Extract provided |
****************
- Venue: Olympic Stadium
- Location: Berlin
- Dates: 12 August 2018
- Competitors: 62 from 15 nations
- Winning time: 41.88

Medalists
| gold medal | Asha Philip Imani-Lara Lansiquot Bianca Williams Dina Asher-Smith Daryll Neita* | Great Britain |
| silver medal | Dafne Schippers Marije van Hunenstijn Jamile Samuel Naomi Sedney | Netherlands |
| bronze medal | Lisa Marie Kwayie Gina Lückenkemper Tatjana Pinto Rebekka Haase | Germany |

= 2018 European Athletics Championships – Women's 4 × 100 metres relay =

The women's 4 × 100 metres relay at the 2018 European Athletics Championships took place at the Olympic Stadium on 12 August.
****************
Provided information |
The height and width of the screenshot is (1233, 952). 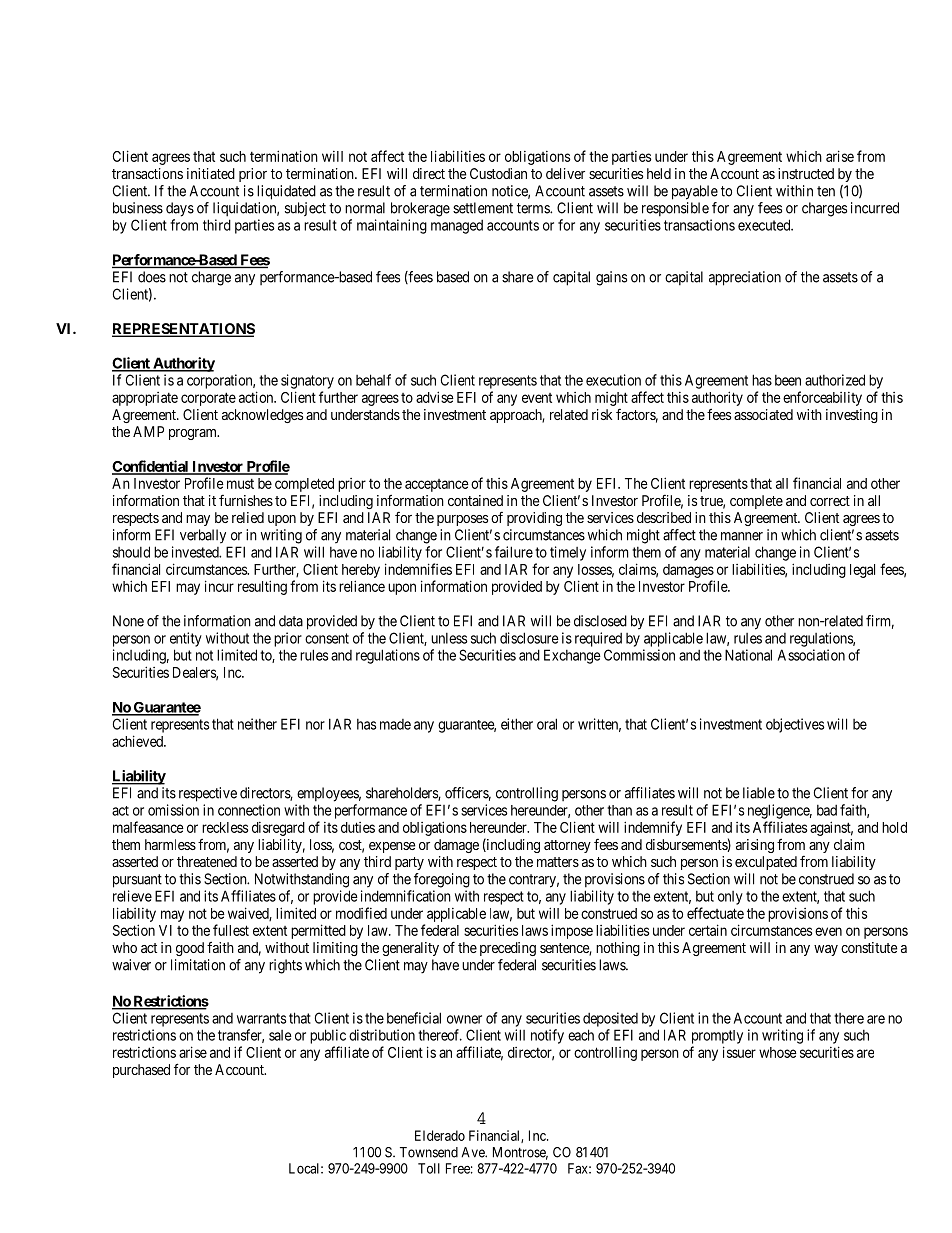 What do you see at coordinates (483, 208) in the screenshot?
I see `settlement` at bounding box center [483, 208].
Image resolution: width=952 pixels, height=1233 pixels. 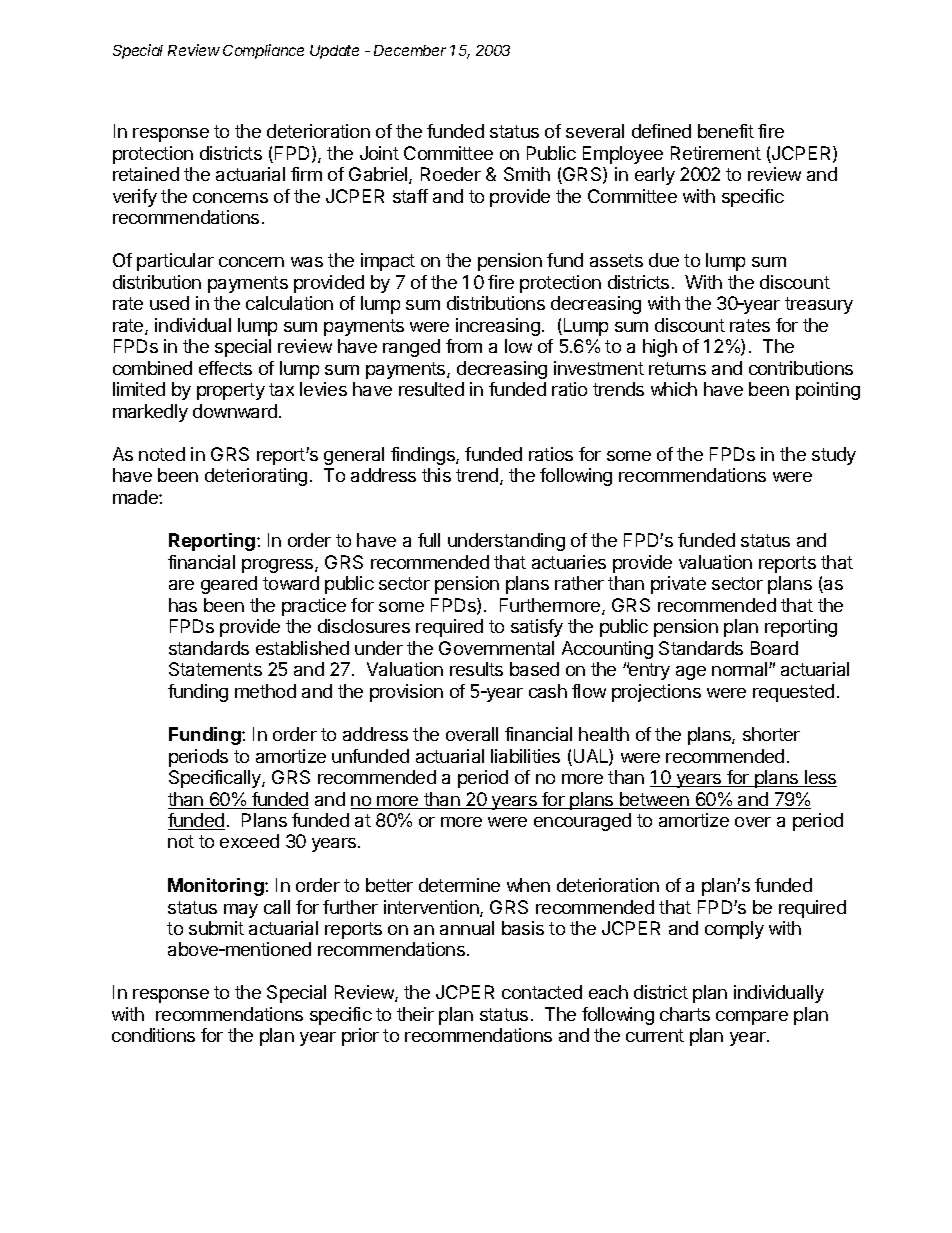 What do you see at coordinates (153, 1035) in the screenshot?
I see `conditions` at bounding box center [153, 1035].
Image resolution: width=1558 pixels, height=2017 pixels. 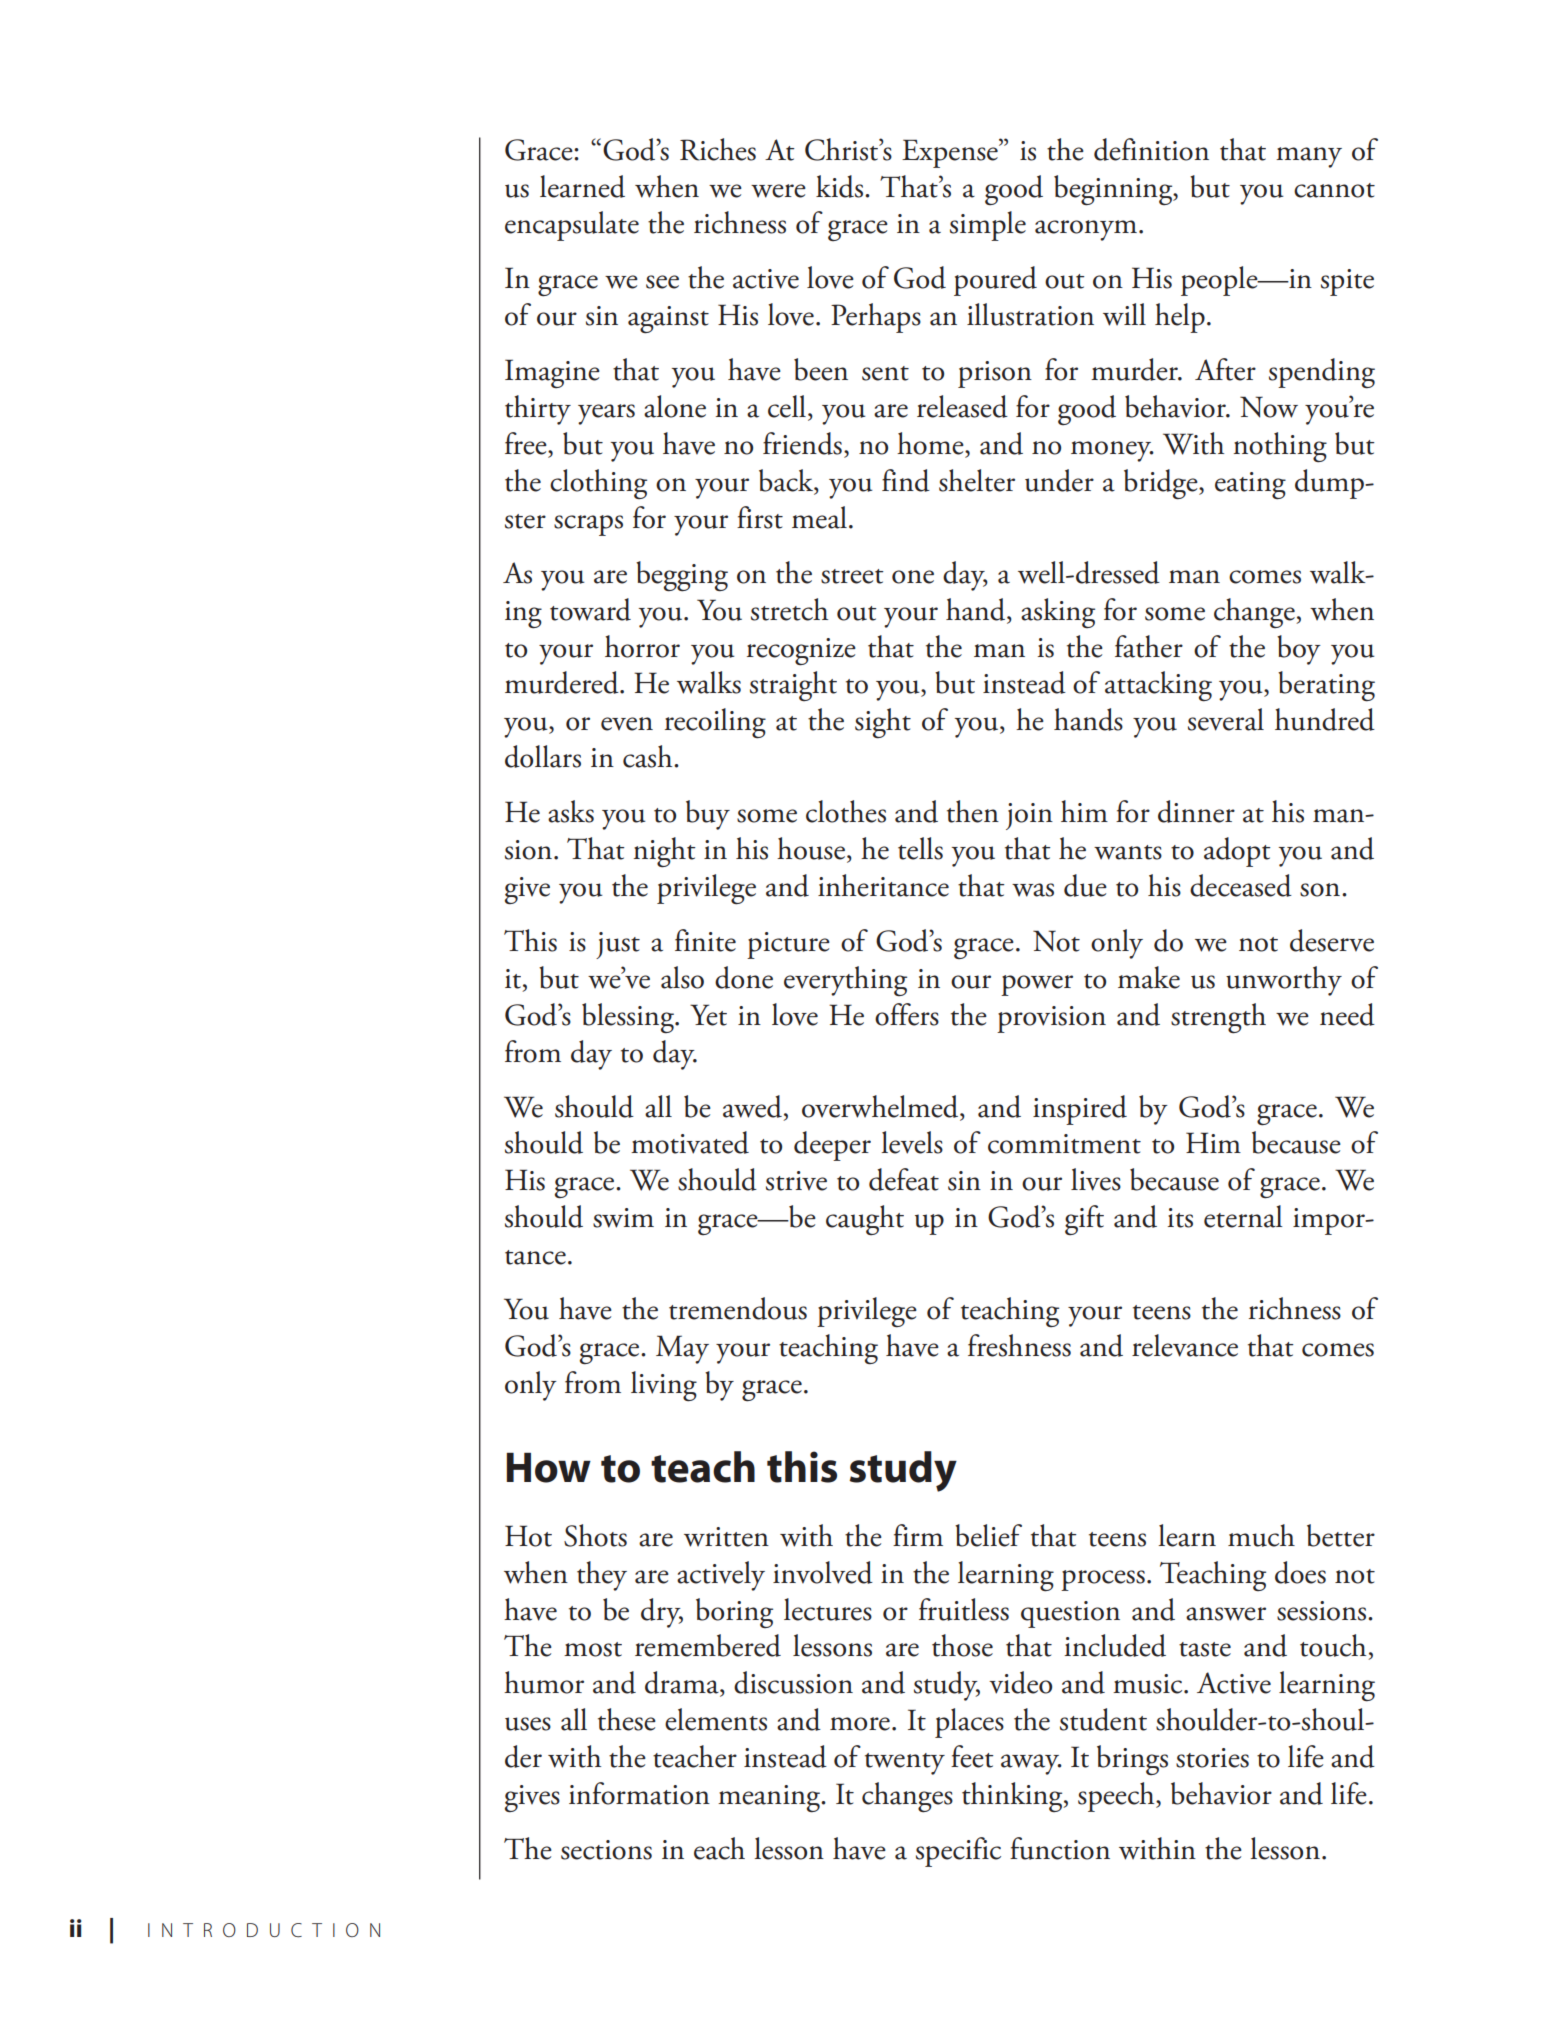 What do you see at coordinates (629, 1018) in the screenshot?
I see `blessing` at bounding box center [629, 1018].
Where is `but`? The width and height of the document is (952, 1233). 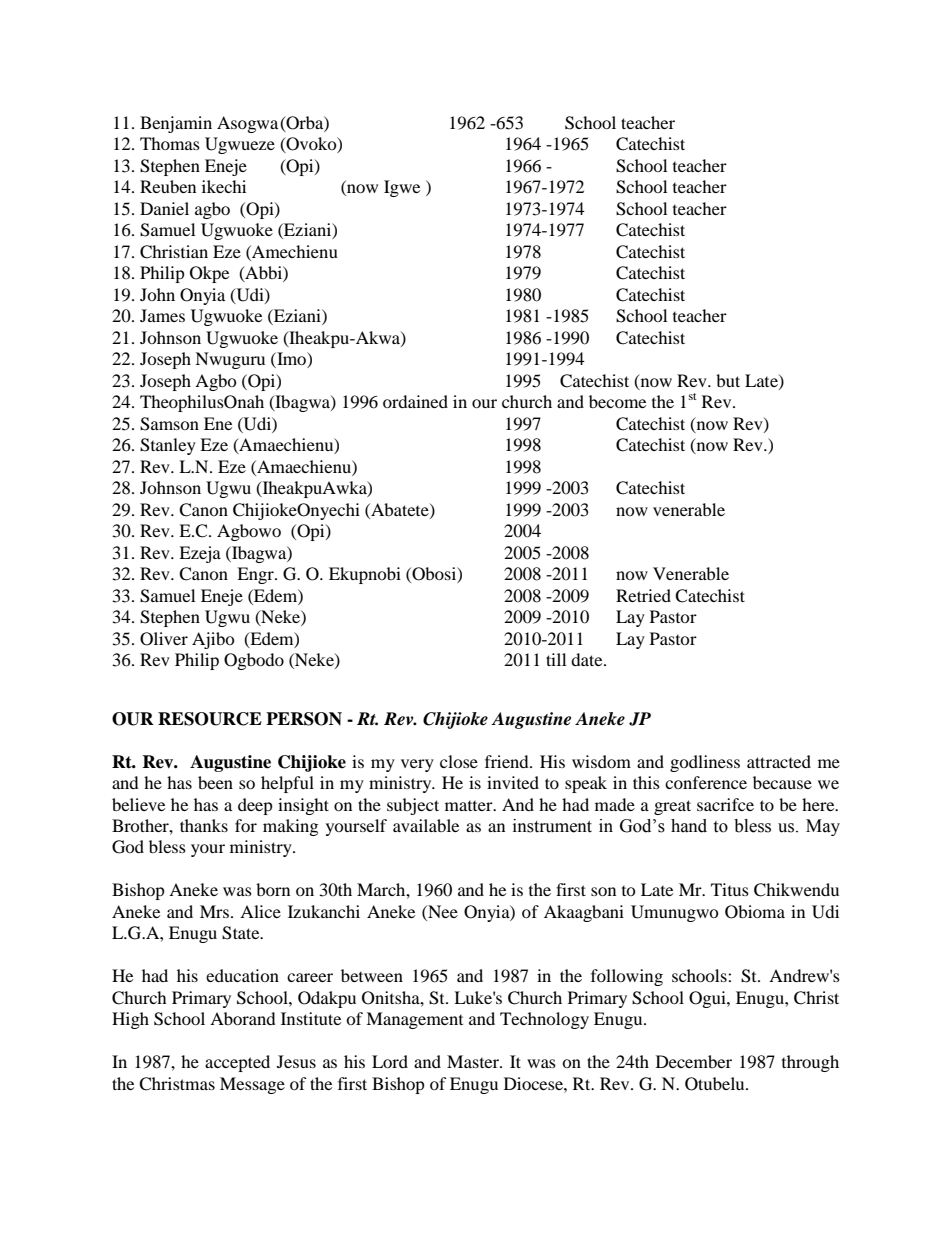
but is located at coordinates (728, 380).
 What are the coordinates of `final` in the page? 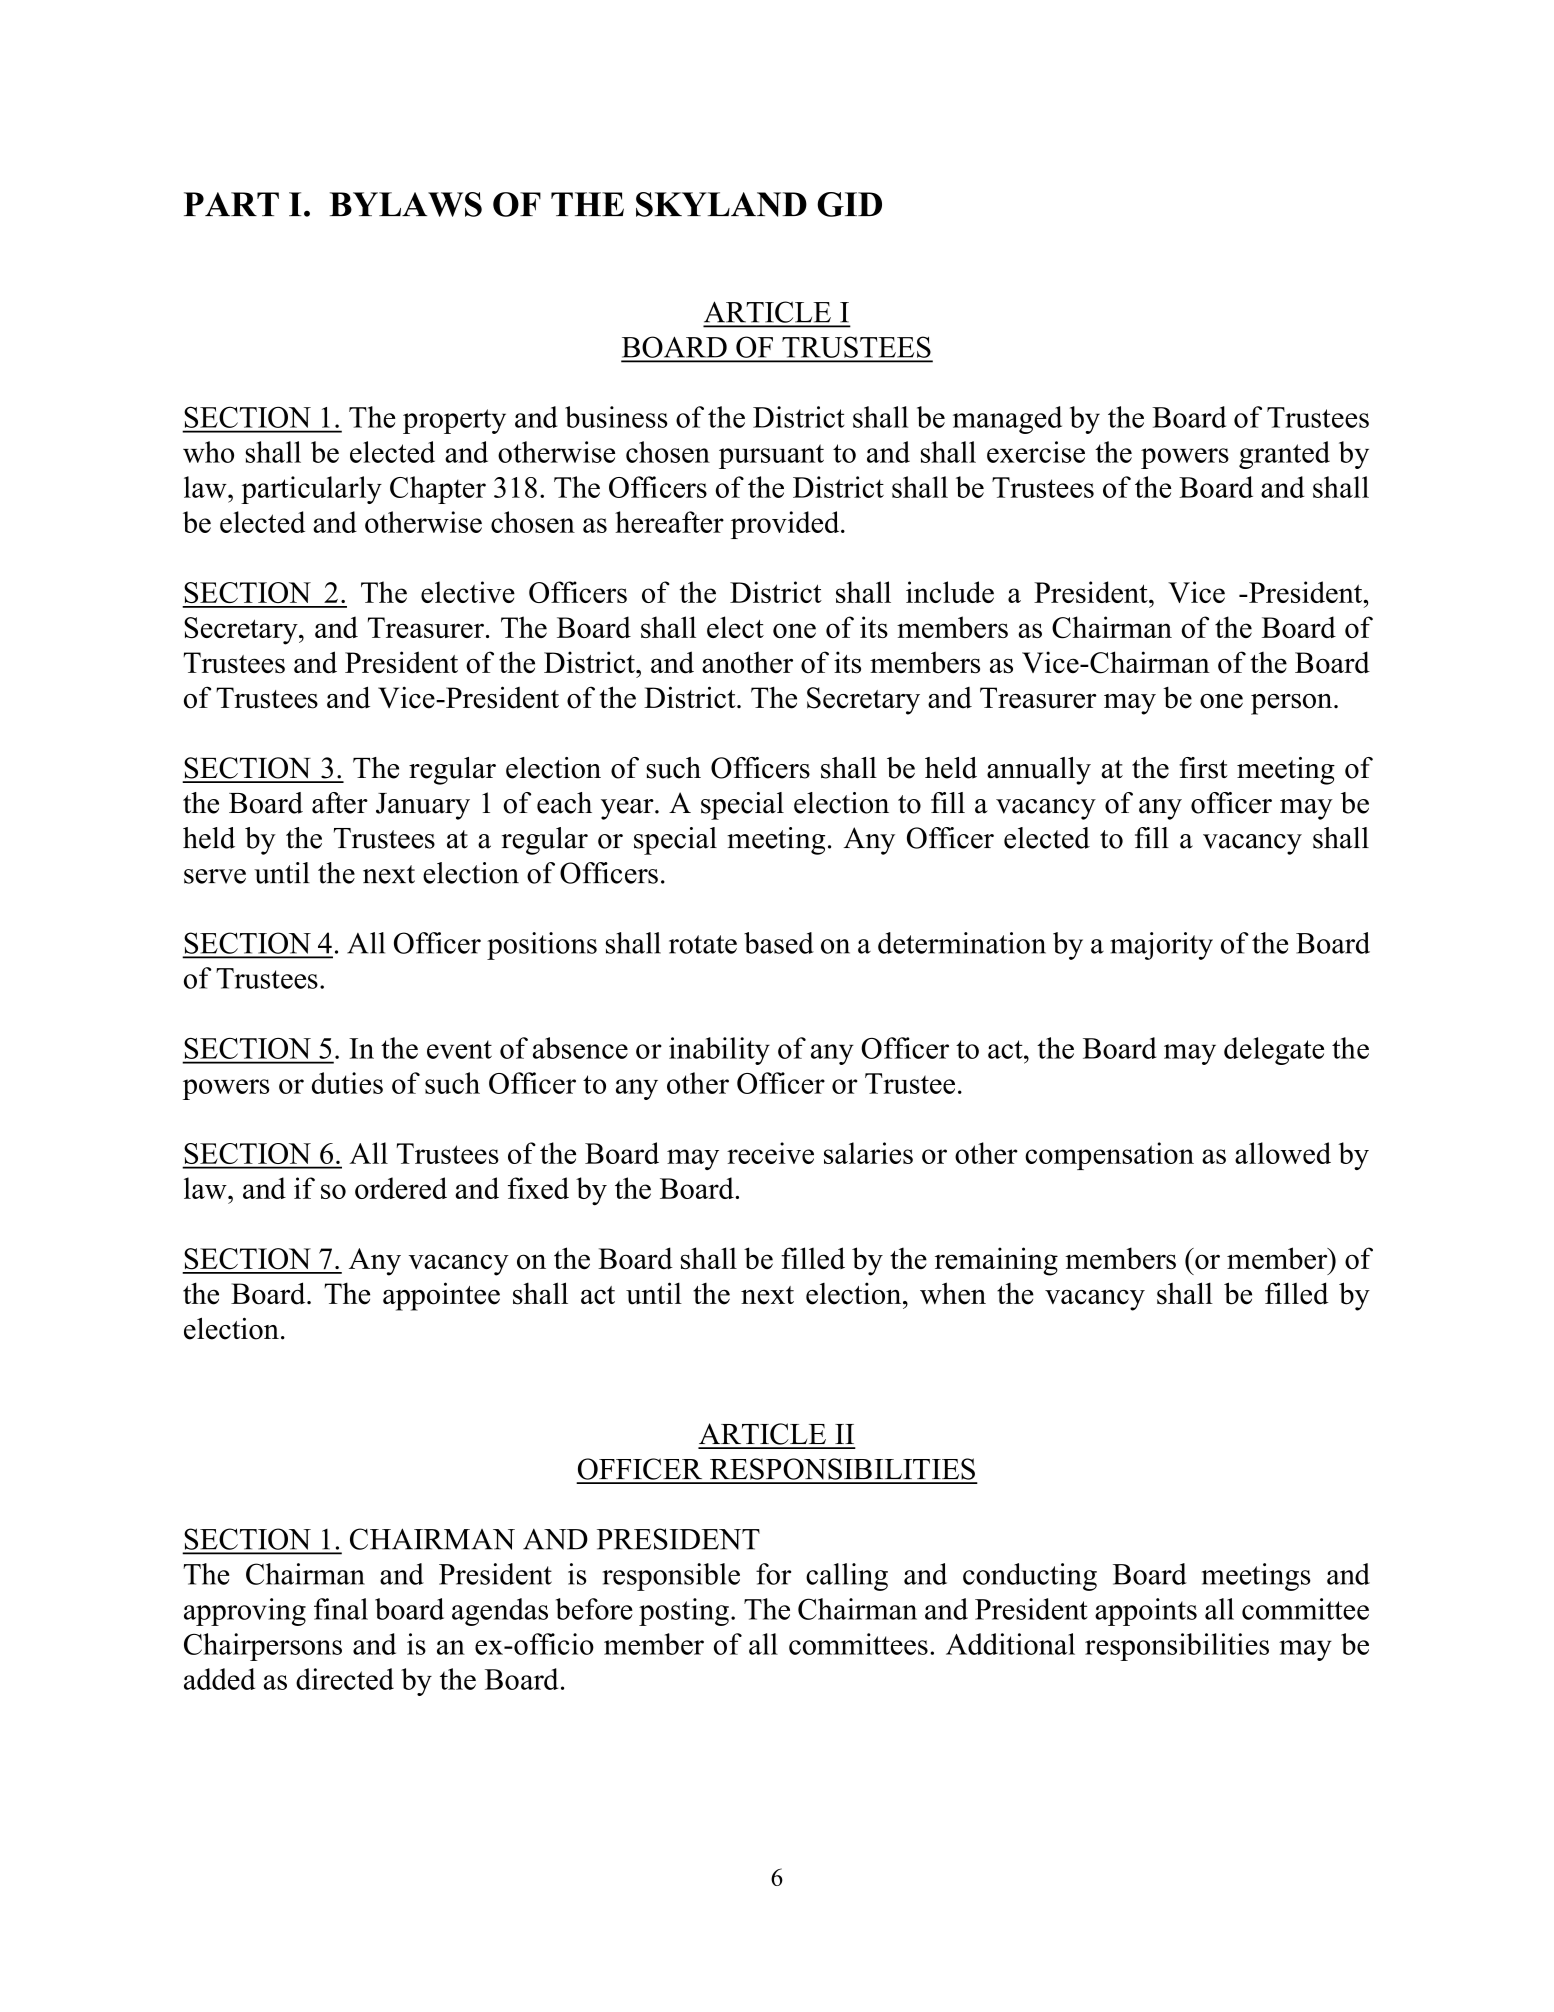 It's located at (341, 1609).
****************
To be done |
Extract from the relay race summary the stretch from "- Venue: Olympic" through "on 12 August.", copied word for word.

Written solution |
- Venue: Olympic Stadium
- Location: Berlin
- Dates: 12 August 2018
- Competitors: 62 from 15 nations
- Winning time: 41.88

Medalists
| gold medal | Asha Philip Imani-Lara Lansiquot Bianca Williams Dina Asher-Smith Daryll Neita* | Great Britain |
| silver medal | Dafne Schippers Marije van Hunenstijn Jamile Samuel Naomi Sedney | Netherlands |
| bronze medal | Lisa Marie Kwayie Gina Lückenkemper Tatjana Pinto Rebekka Haase | Germany |

= 2018 European Athletics Championships – Women's 4 × 100 metres relay =

The women's 4 × 100 metres relay at the 2018 European Athletics Championships took place at the Olympic Stadium on 12 August.